[Collected data]

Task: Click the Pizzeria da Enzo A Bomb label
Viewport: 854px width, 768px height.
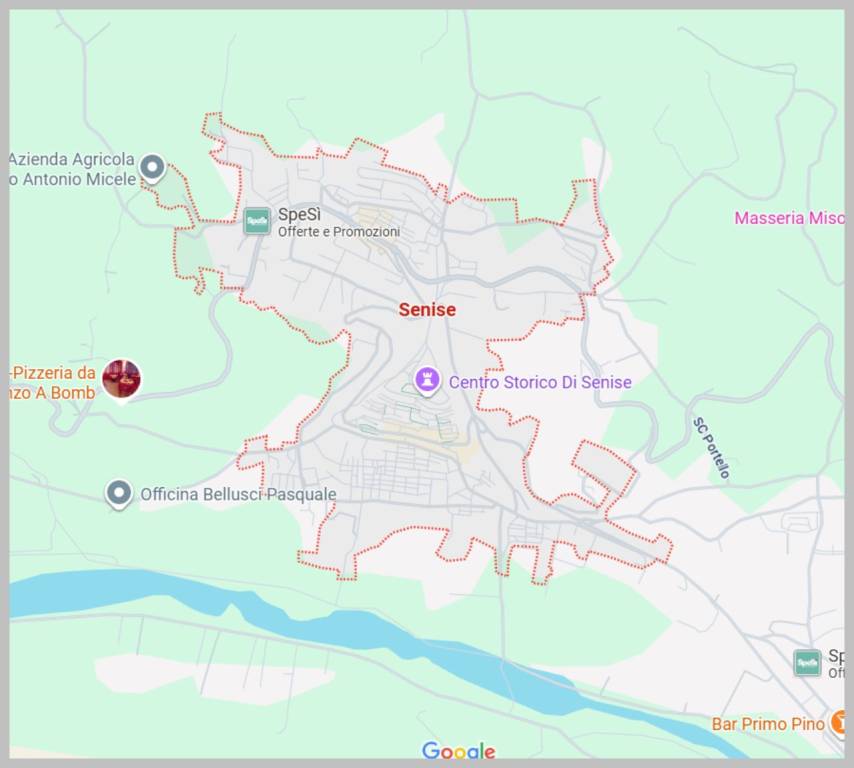Action: [x=52, y=382]
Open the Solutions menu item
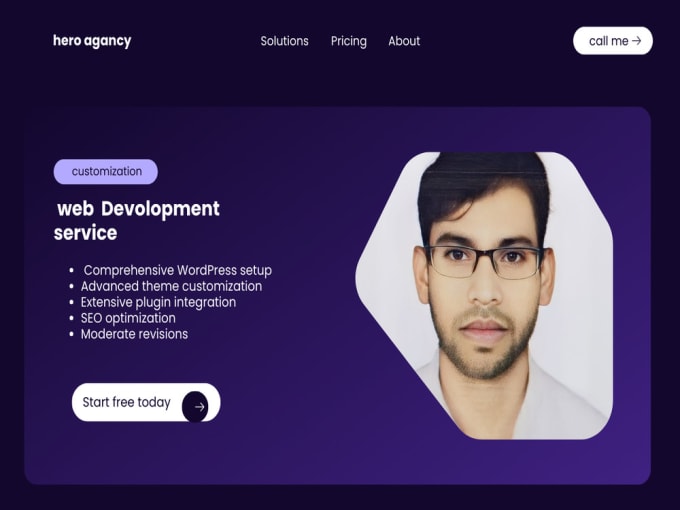This screenshot has width=680, height=510. click(284, 41)
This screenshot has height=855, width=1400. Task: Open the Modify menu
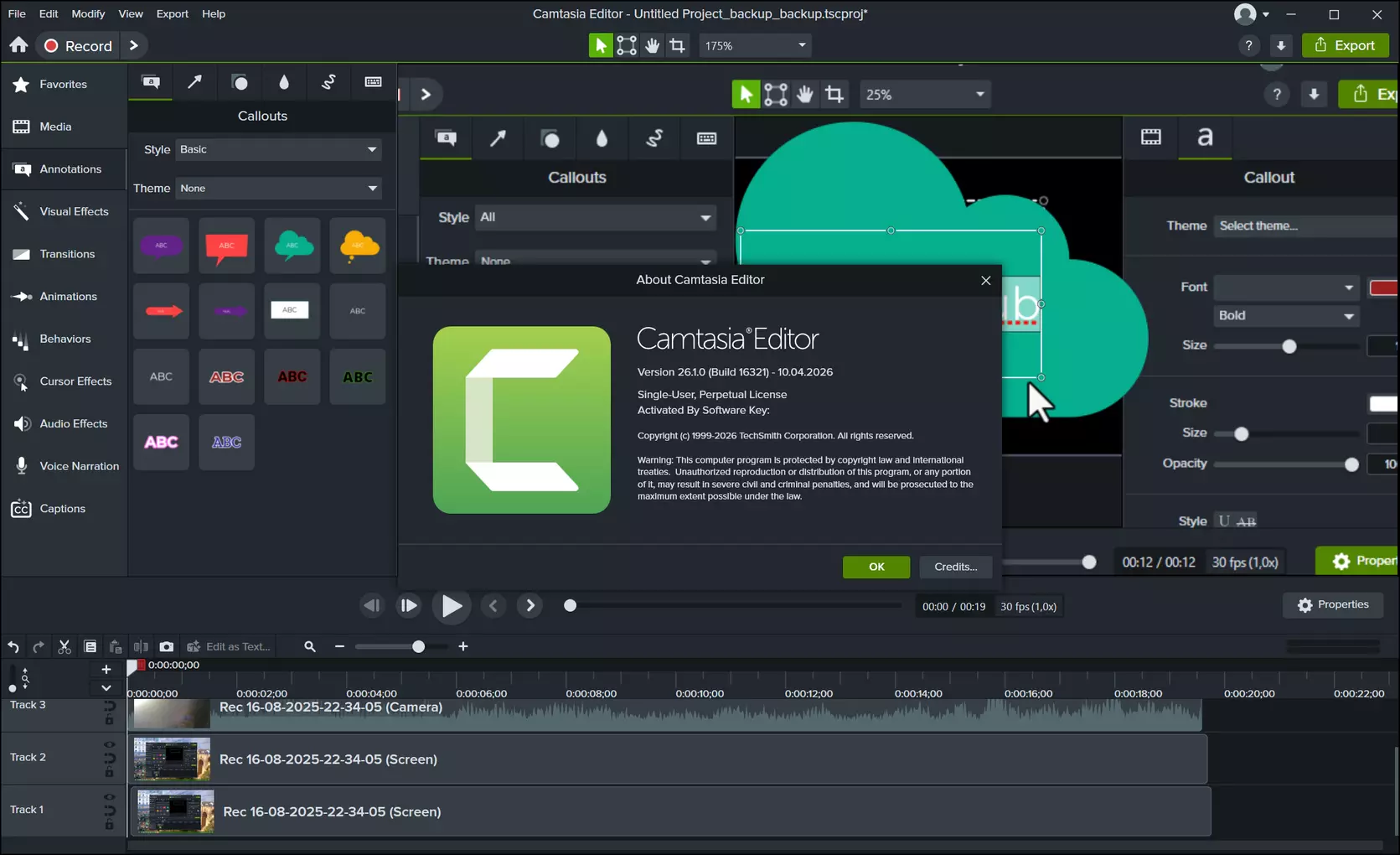coord(88,13)
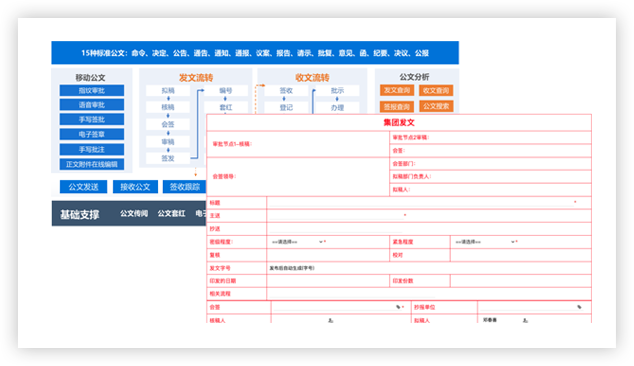Screen dimensions: 634x366
Task: Open the 密级程度 dropdown
Action: (297, 242)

_Your instructions:_ All of the records should be set down exactly, minus the pictures they hold.

_Exercise result:_
Task: Click the Pizzeria da Enzo A Bomb label
Viewport: 854px width, 768px height.
Action: [x=52, y=382]
Open the Solutions menu item
This screenshot has width=680, height=510. click(284, 41)
This screenshot has height=855, width=1400. Task: Open the Modify menu
coord(88,13)
Screen dimensions: 634x366
Task: Open the 密级程度 dropdown
Action: (297, 242)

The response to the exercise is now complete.